» Directive:
Copy every one of the following records word for word, keeping each line unchanged.

######

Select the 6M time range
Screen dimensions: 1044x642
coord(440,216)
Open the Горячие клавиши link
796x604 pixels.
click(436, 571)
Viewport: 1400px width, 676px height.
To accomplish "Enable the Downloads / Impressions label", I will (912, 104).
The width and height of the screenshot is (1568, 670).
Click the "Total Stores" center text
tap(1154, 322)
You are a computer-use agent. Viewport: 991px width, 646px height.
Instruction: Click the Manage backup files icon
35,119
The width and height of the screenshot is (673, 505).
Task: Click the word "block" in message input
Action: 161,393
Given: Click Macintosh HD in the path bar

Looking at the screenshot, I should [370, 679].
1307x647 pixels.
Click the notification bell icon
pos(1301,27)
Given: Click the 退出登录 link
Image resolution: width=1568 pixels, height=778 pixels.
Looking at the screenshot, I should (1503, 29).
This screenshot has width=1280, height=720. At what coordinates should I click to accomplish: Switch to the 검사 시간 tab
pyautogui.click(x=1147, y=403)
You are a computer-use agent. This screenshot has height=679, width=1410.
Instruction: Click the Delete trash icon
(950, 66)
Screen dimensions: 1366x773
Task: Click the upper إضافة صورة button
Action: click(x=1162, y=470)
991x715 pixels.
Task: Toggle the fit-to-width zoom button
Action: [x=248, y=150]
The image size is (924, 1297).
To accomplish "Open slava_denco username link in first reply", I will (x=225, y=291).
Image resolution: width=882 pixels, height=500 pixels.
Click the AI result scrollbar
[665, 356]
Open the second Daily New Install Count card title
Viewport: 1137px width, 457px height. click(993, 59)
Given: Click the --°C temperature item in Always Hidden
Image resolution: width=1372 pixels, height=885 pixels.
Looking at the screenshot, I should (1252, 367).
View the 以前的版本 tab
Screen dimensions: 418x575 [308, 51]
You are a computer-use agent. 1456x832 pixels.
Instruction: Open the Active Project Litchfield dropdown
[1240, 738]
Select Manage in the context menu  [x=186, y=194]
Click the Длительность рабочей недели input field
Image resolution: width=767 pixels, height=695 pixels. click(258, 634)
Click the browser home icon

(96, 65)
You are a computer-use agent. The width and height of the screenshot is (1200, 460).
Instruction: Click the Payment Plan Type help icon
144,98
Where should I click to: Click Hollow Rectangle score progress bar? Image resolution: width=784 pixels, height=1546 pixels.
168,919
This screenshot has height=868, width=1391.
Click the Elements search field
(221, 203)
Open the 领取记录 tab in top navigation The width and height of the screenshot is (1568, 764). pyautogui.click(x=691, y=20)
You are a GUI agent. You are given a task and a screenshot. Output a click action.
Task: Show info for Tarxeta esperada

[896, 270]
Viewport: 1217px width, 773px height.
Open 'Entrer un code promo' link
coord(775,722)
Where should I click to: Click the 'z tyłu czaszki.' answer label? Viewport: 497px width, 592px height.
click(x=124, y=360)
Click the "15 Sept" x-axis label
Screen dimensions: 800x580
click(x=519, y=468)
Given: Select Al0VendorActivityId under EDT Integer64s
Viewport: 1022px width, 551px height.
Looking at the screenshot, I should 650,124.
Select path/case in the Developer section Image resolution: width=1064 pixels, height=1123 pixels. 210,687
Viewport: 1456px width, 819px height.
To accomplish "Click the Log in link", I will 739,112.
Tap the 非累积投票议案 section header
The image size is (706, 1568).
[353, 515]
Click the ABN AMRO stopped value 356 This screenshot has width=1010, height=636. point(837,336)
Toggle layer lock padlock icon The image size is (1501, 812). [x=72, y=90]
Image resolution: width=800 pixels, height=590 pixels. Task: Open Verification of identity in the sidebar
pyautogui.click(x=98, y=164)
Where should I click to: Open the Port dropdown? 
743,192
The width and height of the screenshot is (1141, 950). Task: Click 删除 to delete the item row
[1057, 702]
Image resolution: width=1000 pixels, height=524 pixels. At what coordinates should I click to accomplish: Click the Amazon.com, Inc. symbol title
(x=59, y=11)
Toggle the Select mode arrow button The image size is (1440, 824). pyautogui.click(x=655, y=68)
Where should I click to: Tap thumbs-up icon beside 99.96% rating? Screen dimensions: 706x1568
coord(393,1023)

######

» Task result:
Select the 6M time range
Screen dimensions: 1044x642
coord(440,216)
Open the Горячие клавиши link
796x604 pixels.
click(436, 571)
Viewport: 1400px width, 676px height.
To accomplish "Enable the Downloads / Impressions label", I will (912, 104).
The width and height of the screenshot is (1568, 670).
Click the "Total Stores" center text
tap(1154, 322)
You are a computer-use agent. Viewport: 991px width, 646px height.
Instruction: Click the Manage backup files icon
35,119
The width and height of the screenshot is (673, 505).
Task: Click the word "block" in message input
Action: 161,393
Given: Click Macintosh HD in the path bar

Looking at the screenshot, I should [370, 679].
1307x647 pixels.
Click the notification bell icon
pos(1301,27)
Given: Click the 退出登录 link
Image resolution: width=1568 pixels, height=778 pixels.
Looking at the screenshot, I should (1503, 29).
This screenshot has width=1280, height=720. At what coordinates should I click to accomplish: Switch to the 검사 시간 tab
pyautogui.click(x=1147, y=403)
You are a computer-use agent. This screenshot has height=679, width=1410.
Instruction: Click the Delete trash icon
(950, 66)
Screen dimensions: 1366x773
Task: Click the upper إضافة صورة button
Action: click(x=1162, y=470)
991x715 pixels.
Task: Toggle the fit-to-width zoom button
Action: [x=248, y=150]
The image size is (924, 1297).
To accomplish "Open slava_denco username link in first reply", I will (x=225, y=291).
Image resolution: width=882 pixels, height=500 pixels.
Click the AI result scrollbar
[665, 356]
Open the second Daily New Install Count card title
Viewport: 1137px width, 457px height. click(993, 59)
Given: Click the --°C temperature item in Always Hidden
Image resolution: width=1372 pixels, height=885 pixels.
Looking at the screenshot, I should (1252, 367).
View the 以前的版本 tab
Screen dimensions: 418x575 [308, 51]
You are a computer-use agent. 1456x832 pixels.
Instruction: Open the Active Project Litchfield dropdown
[1240, 738]
Select Manage in the context menu  [x=186, y=194]
Click the Длительность рабочей недели input field
Image resolution: width=767 pixels, height=695 pixels. click(258, 634)
Click the browser home icon

(96, 65)
You are a computer-use agent. The width and height of the screenshot is (1200, 460).
Instruction: Click the Payment Plan Type help icon
144,98
Where should I click to: Click Hollow Rectangle score progress bar? Image resolution: width=784 pixels, height=1546 pixels.
168,919
This screenshot has height=868, width=1391.
Click the Elements search field
(221, 203)
Open the 领取记录 tab in top navigation The width and height of the screenshot is (1568, 764). pyautogui.click(x=691, y=20)
You are a GUI agent. You are given a task and a screenshot. Output a click action.
Task: Show info for Tarxeta esperada

[896, 270]
Viewport: 1217px width, 773px height.
Open 'Entrer un code promo' link
coord(775,722)
Where should I click to: Click the 'z tyłu czaszki.' answer label? Viewport: 497px width, 592px height.
click(x=124, y=360)
Click the "15 Sept" x-axis label
Screen dimensions: 800x580
click(x=519, y=468)
Given: Select Al0VendorActivityId under EDT Integer64s
Viewport: 1022px width, 551px height.
Looking at the screenshot, I should 650,124.
Select path/case in the Developer section Image resolution: width=1064 pixels, height=1123 pixels. 210,687
Viewport: 1456px width, 819px height.
To accomplish "Click the Log in link", I will 739,112.
Tap the 非累积投票议案 section header
The image size is (706, 1568).
[353, 515]
Click the ABN AMRO stopped value 356 This screenshot has width=1010, height=636. point(837,336)
Toggle layer lock padlock icon The image size is (1501, 812). [x=72, y=90]
Image resolution: width=800 pixels, height=590 pixels. Task: Open Verification of identity in the sidebar
pyautogui.click(x=98, y=164)
Where should I click to: Open the Port dropdown? 
743,192
The width and height of the screenshot is (1141, 950). Task: Click 删除 to delete the item row
[1057, 702]
Image resolution: width=1000 pixels, height=524 pixels. At what coordinates should I click to accomplish: Click the Amazon.com, Inc. symbol title
(x=59, y=11)
Toggle the Select mode arrow button The image size is (1440, 824). pyautogui.click(x=655, y=68)
Where should I click to: Tap thumbs-up icon beside 99.96% rating? Screen dimensions: 706x1568
coord(393,1023)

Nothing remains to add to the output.